• ASSIGNMENT:
Your task is to retype, exactly and only, the lines from the one containing "Switch to tablet preview mode" to the final line of the entries, leaving out all pictures.

[Collected data entries]
=== Section Start ===

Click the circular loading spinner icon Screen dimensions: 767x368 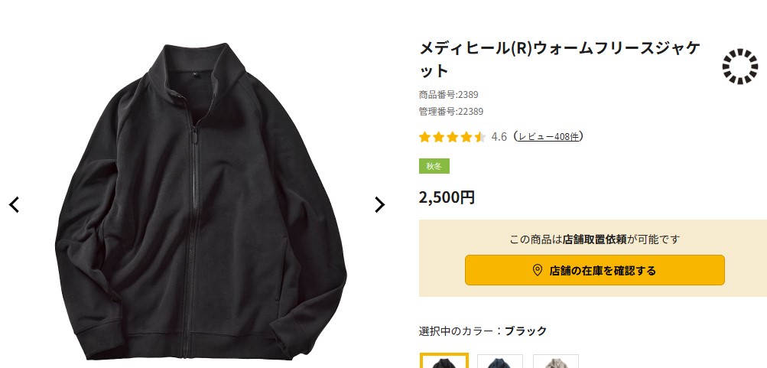(x=739, y=67)
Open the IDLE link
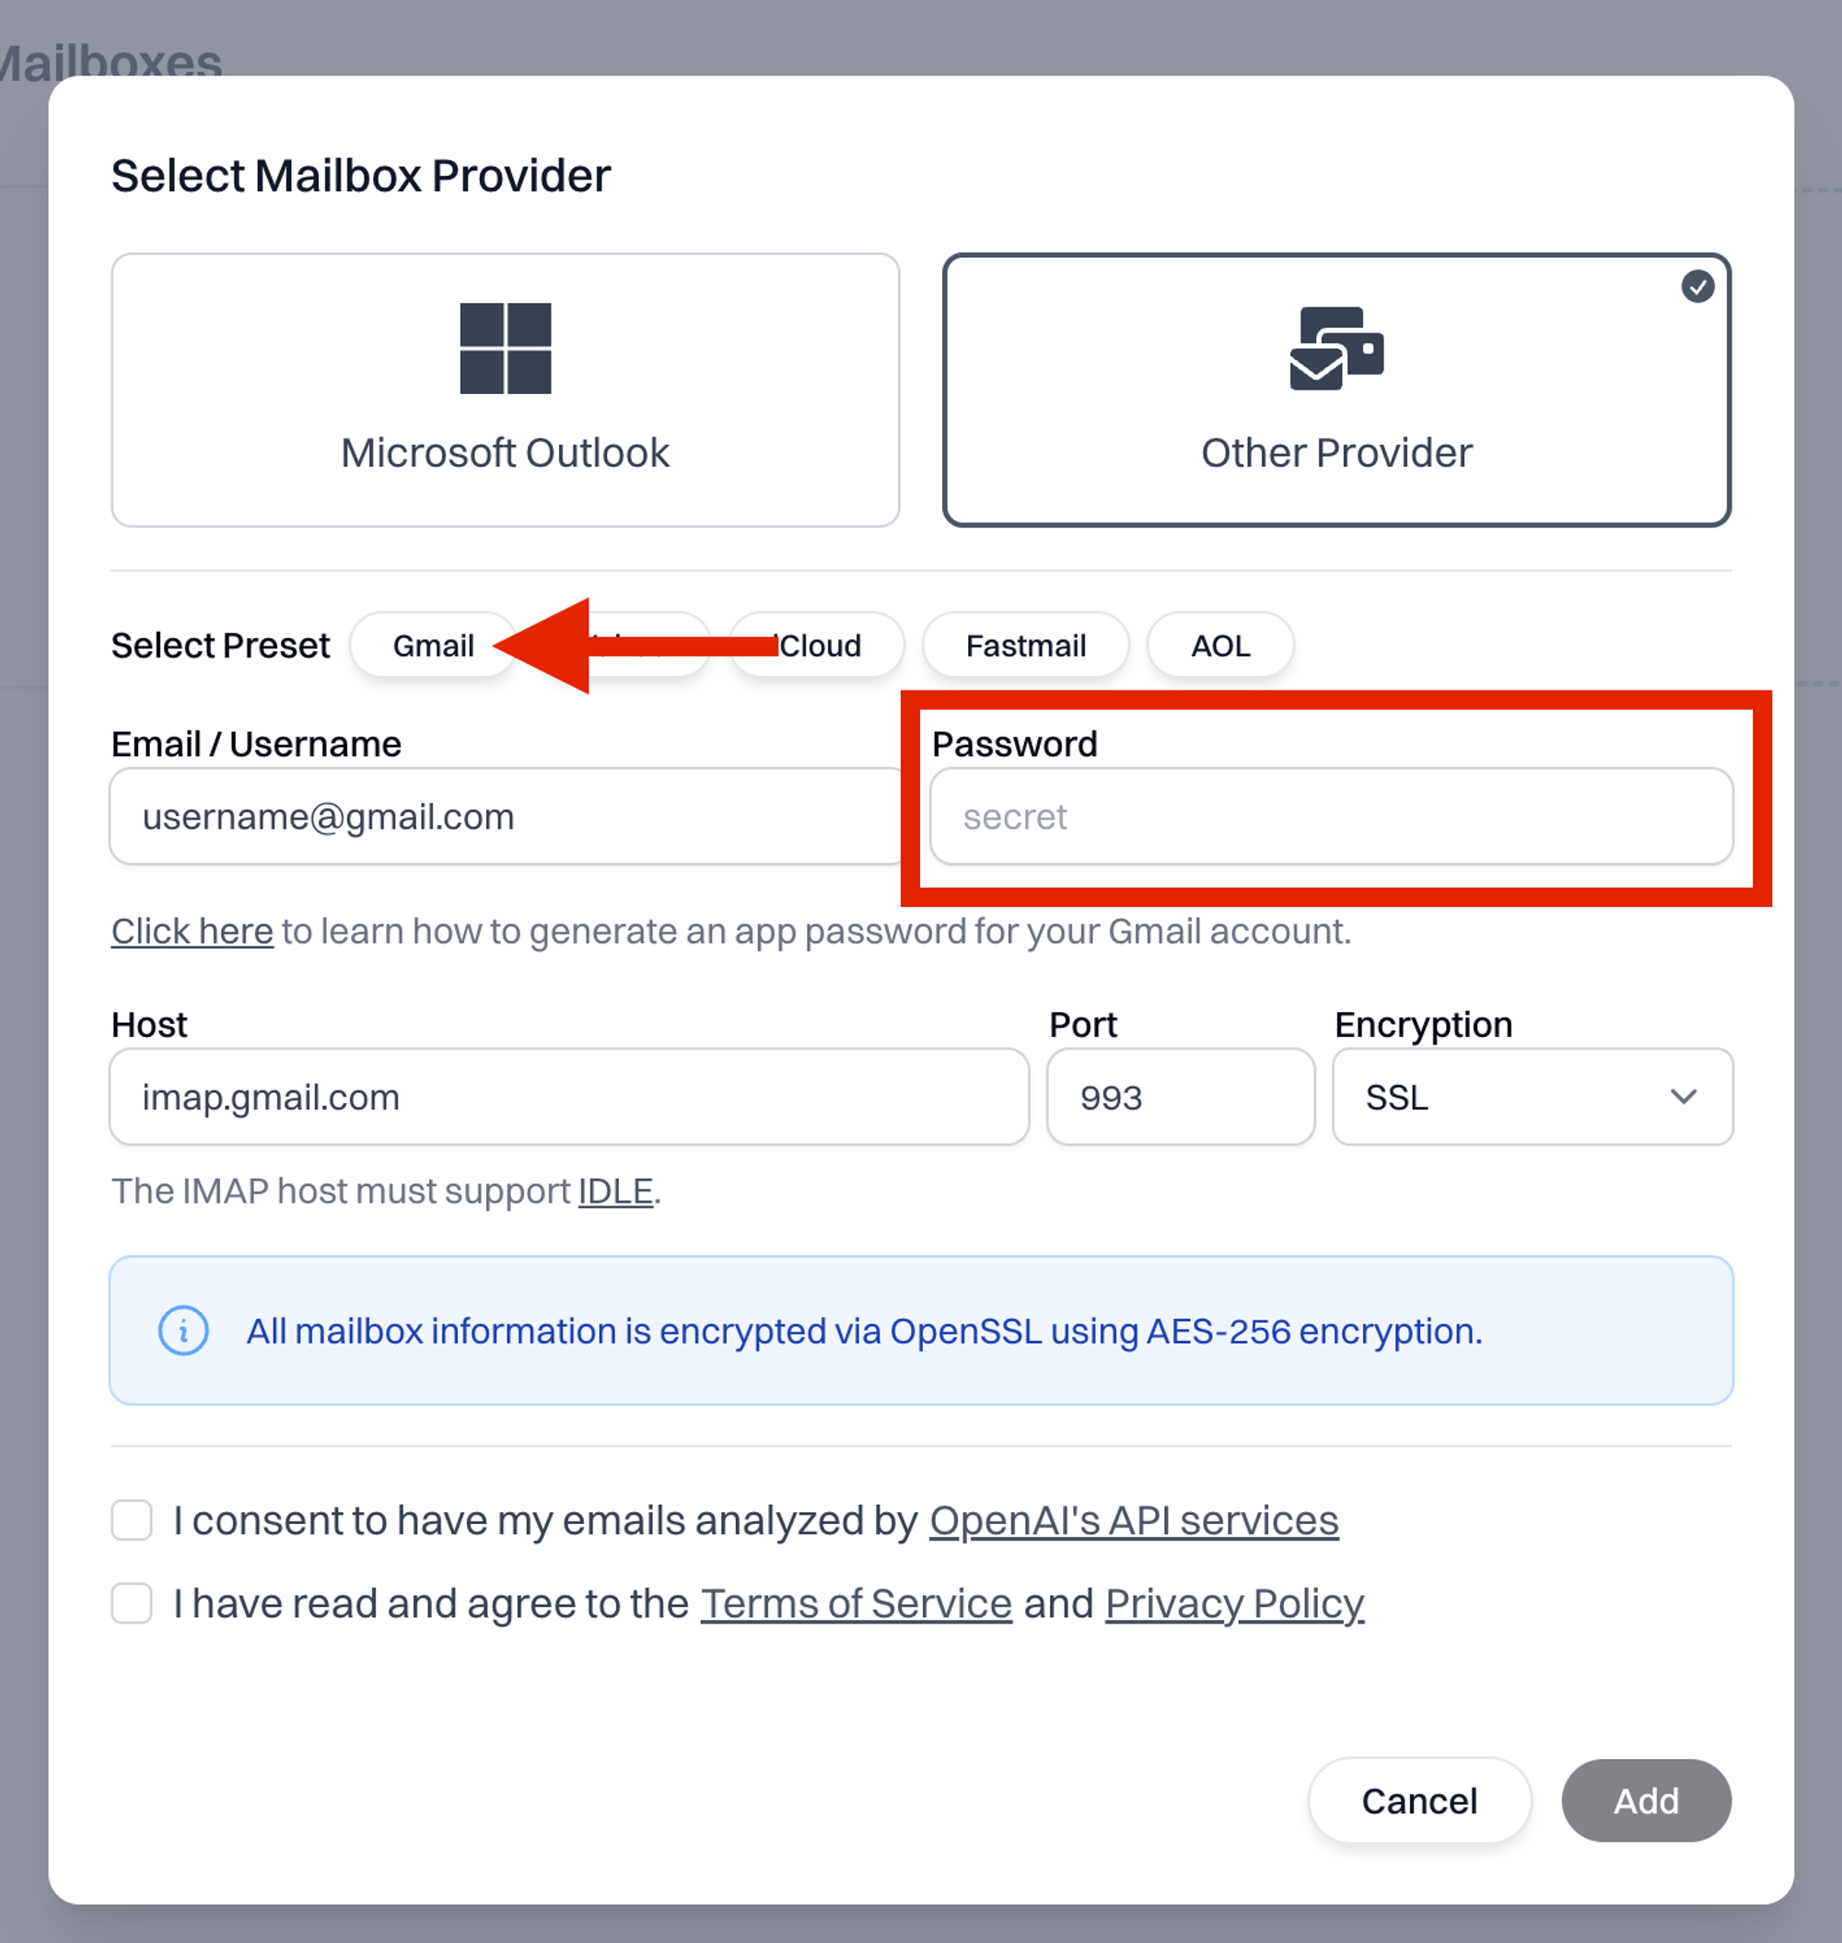 click(x=616, y=1191)
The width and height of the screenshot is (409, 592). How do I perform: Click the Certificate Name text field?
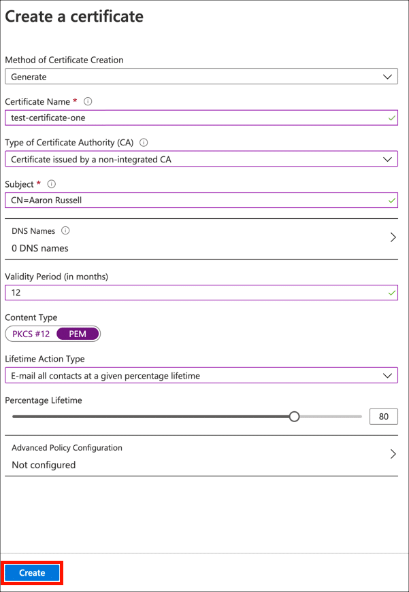[x=191, y=118]
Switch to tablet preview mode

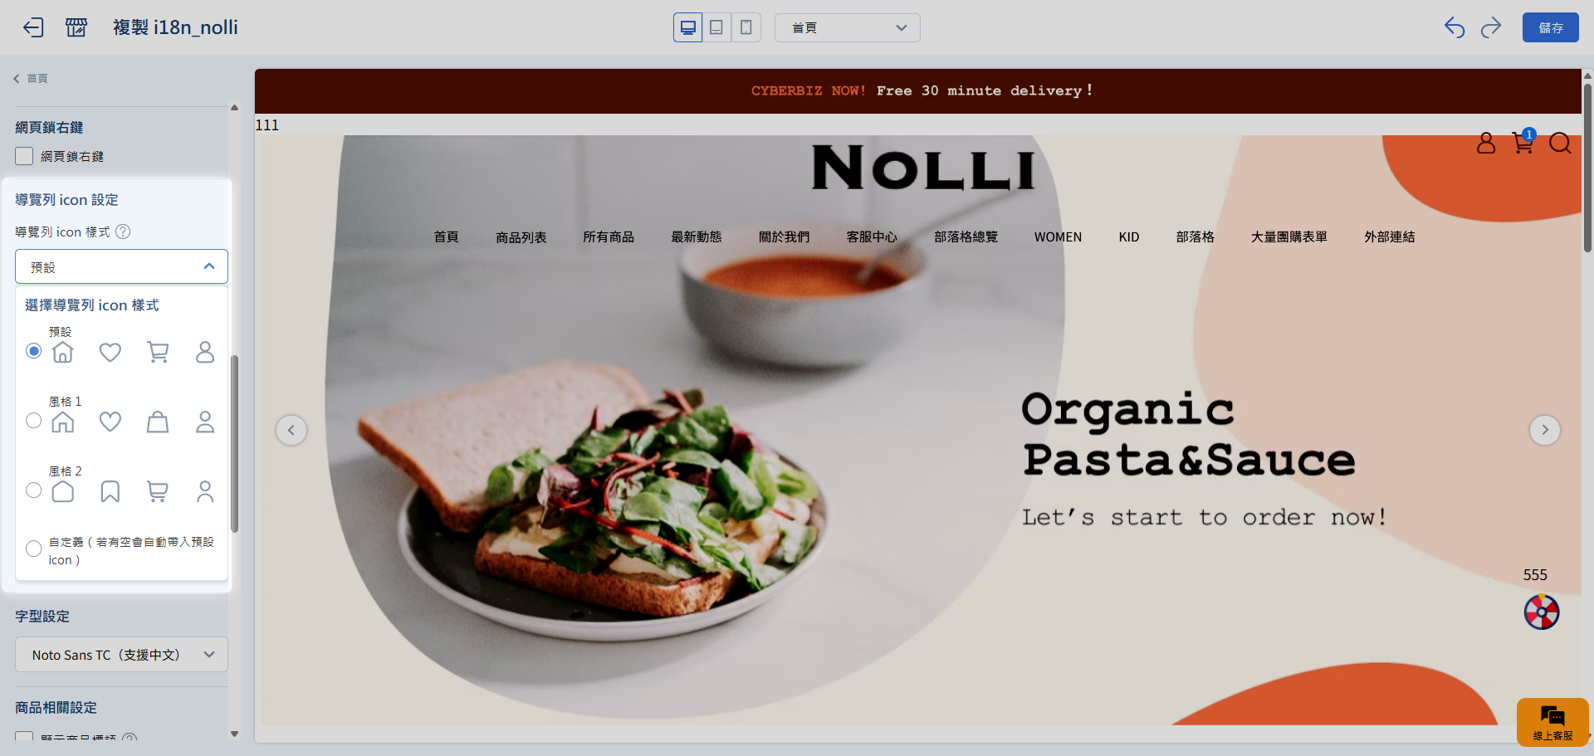tap(716, 27)
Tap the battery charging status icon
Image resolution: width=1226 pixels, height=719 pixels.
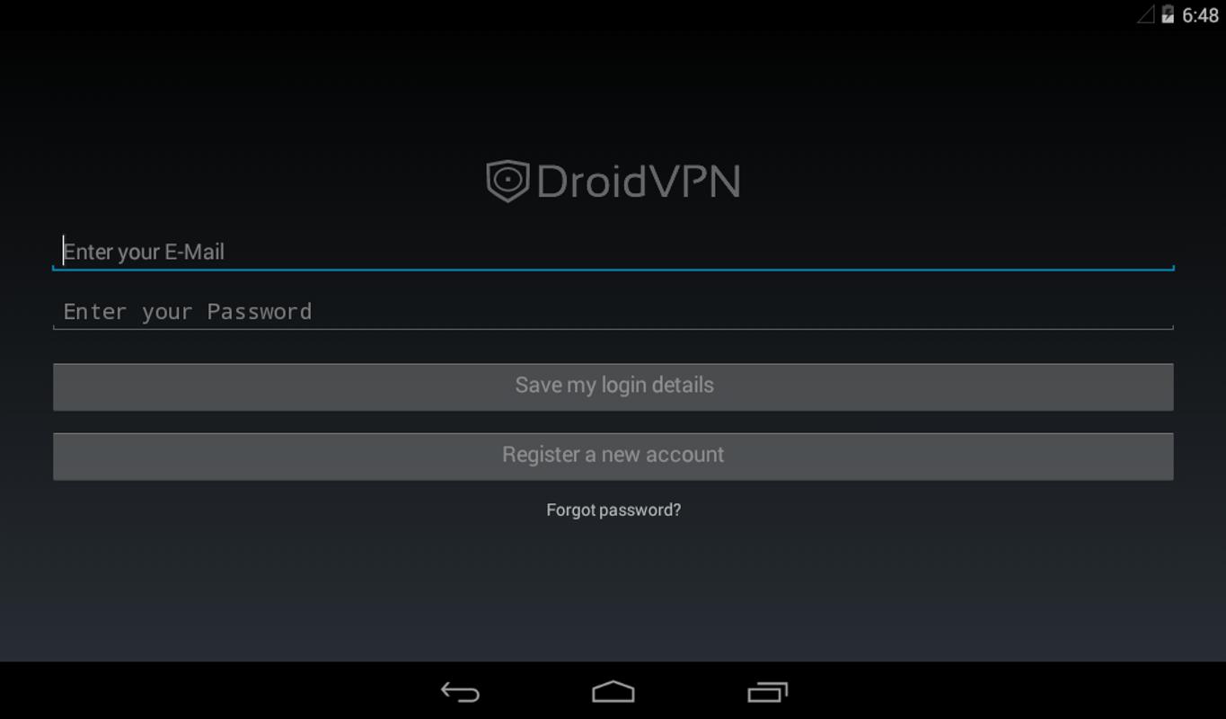1168,14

=== Section End ===

• ANSWER TO THE PROBLEM:
Switch to tablet preview mode

tap(716, 27)
Tap the battery charging status icon
Image resolution: width=1226 pixels, height=719 pixels.
1168,14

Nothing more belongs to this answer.